Passage provided Block Start

Cutt said that the assault in Pacific happened during a shift change and that staff should have realized sooner that the officer’s radio, handcuffs and keys had not been returned. The officer who had been attacked was only discovered, Cutt says, when an officer on the evening shift happened upon the supply closet.

In order to combat the staff shortages, Division of Adult Institutions Director Jeff Norman issued a memo stating that starting on Monday sergeants, captains and lieutenants in the MODOC have been added to the department’s “mandatory overtime list” in addition to the regular corrections offices already required to work overtime. Earlier in the month, Potosi Correctional Center switched their correction officers to twelve-hour shifts to try to compensate for low staffing there. Multiple former employees now associated with MOCOA say that many prisons in the state are as many as 50 correctional officers short. Fox 2 News reported earlier this month that vacant positions in the department have risen to nearly 900 since June and management at the prison in Bonne Terre “reportedly locked doors on [staff] trying to leave their shifts.” (In an email following publication of this story, a MODOC spokesman called that account "absurd.") In need of new officers, the department had a “drive thru” hiring event earlier this year.

“Missouri’s offender population has dropped significantly since its peak in 2017, alleviating some strain, but the staffing shortage persists,” MODOC spokesperson Karen Pojmann wrote in an email. Pojmann went on to say that, “although staffing levels certainly can affect safety,” low staffing levels aren’t to blame for assaults. She says that assaults are actually down in the fall compared to the summer and that “the average 2020 assault rate is five times lower than the 2016 rate.”

Specifically about one of the recent assaults, she said, “It’s not clear… how the staffing level at a prison would have any bearing on an incident that took place at a medical center.”

Regarding who is committing the assaults, Pojmann told the RFT that less than one in a hundred inmates commit assaults or have inappropriate interactions with staff of any kind. Slightly over half the assaults, she said, are committed by inmates who have been “diagnosed with serious mental illness.” She added, “While the vast majority of incarcerated Missourians cooperate with staff and take part in pro-social activities, many struggle to control their impulses, and some have a history of violent behavior that continues during incarceration.”

A Top Recruiter Fired

Eric Burch, formerly a unit manager at Farmington Correctional Center, says he brought about 150 new employees into the department before he was fired in April of last year.

In November 2017, Burch had been with the MODOC for 22 years and was also serving on a hiring committee when his supervisor on that committee told him about a new program to help grow the head count in the short-staffed department. If a current employee referred a new employee who completed training and joined the ranks of the MODOC, the employee who made the referral would get a $250 bonus.

Burch, a self-described “company man,” was worried about staff levels at the time and with the new referral program saw both dollar signs and an opportunity to help the challenged prison system that he truly wanted to see turned around.

“We were told to get creative and think outside the box,” Burch says. “We needed boots on the ground, and we needed to get them hired on as quickly as possible.”

He posted job openings to Facebook groups focused on towns and counties near prisons, eventually becoming active in more than 200 such groups. He included in his posts step-by-step instructions on how to apply. He created an even more detailed set of instructions for the less-than tech savvy. When he realized that the department wasn’t posting open positions to the job search site Indeed, he began doing that, too.

Passage provided Block End

■ **About this exercise**
Print the part of the passage on Missouri prison staffing starting at "Eric Burch, formerly" and ending at "a $250 bonus.". These rows have no connection to the passage on Missouri prison staffing.

Records Block Start

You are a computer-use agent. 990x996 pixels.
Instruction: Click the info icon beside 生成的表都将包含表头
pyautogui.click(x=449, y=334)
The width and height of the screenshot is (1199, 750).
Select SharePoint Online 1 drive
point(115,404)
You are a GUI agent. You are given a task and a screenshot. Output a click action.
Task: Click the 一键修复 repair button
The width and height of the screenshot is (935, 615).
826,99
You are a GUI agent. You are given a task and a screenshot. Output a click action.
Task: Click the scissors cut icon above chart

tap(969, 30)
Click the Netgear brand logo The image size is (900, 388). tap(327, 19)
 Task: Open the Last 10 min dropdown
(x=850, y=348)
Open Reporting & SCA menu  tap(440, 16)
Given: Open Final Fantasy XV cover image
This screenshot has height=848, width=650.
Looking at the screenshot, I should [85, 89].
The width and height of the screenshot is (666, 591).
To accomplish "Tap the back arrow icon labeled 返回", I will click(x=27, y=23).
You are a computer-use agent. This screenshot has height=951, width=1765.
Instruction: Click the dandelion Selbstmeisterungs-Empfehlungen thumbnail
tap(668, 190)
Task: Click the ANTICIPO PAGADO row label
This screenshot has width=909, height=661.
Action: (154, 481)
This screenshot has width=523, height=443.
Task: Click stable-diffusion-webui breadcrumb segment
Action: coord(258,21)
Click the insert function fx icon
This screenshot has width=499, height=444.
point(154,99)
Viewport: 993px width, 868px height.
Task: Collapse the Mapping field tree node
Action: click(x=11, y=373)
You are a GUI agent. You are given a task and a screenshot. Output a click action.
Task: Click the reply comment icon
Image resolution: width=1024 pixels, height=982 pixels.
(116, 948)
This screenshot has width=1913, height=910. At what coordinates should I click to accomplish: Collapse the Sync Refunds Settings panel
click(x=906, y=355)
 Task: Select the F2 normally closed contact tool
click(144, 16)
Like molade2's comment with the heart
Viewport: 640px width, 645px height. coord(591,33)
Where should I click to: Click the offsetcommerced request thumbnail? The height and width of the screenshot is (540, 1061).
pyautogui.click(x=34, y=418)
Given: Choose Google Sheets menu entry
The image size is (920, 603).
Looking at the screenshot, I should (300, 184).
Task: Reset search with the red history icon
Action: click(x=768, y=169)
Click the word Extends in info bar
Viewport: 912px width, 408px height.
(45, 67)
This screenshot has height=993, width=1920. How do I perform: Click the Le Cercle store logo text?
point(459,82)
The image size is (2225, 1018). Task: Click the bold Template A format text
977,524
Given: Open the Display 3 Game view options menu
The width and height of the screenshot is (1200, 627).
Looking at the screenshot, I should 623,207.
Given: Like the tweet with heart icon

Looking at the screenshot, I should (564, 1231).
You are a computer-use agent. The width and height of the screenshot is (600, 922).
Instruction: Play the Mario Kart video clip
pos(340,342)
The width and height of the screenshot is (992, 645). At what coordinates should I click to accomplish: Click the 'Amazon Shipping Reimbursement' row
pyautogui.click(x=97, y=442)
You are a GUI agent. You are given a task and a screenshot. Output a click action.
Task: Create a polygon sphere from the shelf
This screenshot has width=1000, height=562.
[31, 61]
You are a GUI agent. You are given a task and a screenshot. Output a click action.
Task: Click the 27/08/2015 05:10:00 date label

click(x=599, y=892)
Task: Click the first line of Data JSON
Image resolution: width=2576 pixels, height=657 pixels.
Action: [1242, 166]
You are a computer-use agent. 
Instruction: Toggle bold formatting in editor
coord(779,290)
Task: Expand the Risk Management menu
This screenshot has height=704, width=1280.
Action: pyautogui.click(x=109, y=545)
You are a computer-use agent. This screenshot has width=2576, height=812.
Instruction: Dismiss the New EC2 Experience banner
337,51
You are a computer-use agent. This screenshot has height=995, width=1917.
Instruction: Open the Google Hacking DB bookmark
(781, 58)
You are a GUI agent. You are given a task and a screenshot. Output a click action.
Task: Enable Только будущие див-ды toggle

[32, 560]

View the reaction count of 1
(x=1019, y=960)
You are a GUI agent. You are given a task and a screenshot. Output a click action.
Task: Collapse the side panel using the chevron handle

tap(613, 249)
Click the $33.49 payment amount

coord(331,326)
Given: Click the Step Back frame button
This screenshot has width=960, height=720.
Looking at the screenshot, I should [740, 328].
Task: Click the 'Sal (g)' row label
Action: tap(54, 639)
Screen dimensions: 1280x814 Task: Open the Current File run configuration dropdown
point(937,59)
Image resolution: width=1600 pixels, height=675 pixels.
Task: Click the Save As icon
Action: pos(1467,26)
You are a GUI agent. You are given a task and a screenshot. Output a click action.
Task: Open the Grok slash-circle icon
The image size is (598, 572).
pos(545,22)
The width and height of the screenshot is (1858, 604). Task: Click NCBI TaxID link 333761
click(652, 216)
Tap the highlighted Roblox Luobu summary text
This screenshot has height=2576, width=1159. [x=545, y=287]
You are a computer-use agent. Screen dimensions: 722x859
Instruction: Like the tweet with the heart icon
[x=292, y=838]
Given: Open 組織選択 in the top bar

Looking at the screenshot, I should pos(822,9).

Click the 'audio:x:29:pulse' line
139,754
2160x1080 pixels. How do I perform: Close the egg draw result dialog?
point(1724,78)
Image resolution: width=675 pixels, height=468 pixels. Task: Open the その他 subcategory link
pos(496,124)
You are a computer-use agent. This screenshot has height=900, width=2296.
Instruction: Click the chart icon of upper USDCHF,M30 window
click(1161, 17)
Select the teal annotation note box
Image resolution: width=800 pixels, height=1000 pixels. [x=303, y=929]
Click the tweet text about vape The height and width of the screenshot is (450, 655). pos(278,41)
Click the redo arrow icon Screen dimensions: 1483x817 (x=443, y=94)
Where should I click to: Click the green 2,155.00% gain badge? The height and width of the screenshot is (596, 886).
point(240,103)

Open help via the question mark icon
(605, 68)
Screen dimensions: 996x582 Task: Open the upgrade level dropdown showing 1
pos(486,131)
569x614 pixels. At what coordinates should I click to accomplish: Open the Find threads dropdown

Records Block End

■ **Reply**
Eric Burch, formerly a unit manager at Farmington Correctional Center, says he brought about 150 new employees into the department before he was fired in April of last year.

In November 2017, Burch had been with the MODOC for 22 years and was also serving on a hiring committee when his supervisor on that committee told him about a new program to help grow the head count in the short-staffed department. If a current employee referred a new employee who completed training and joined the ranks of the MODOC, the employee who made the referral would get a $250 bonus.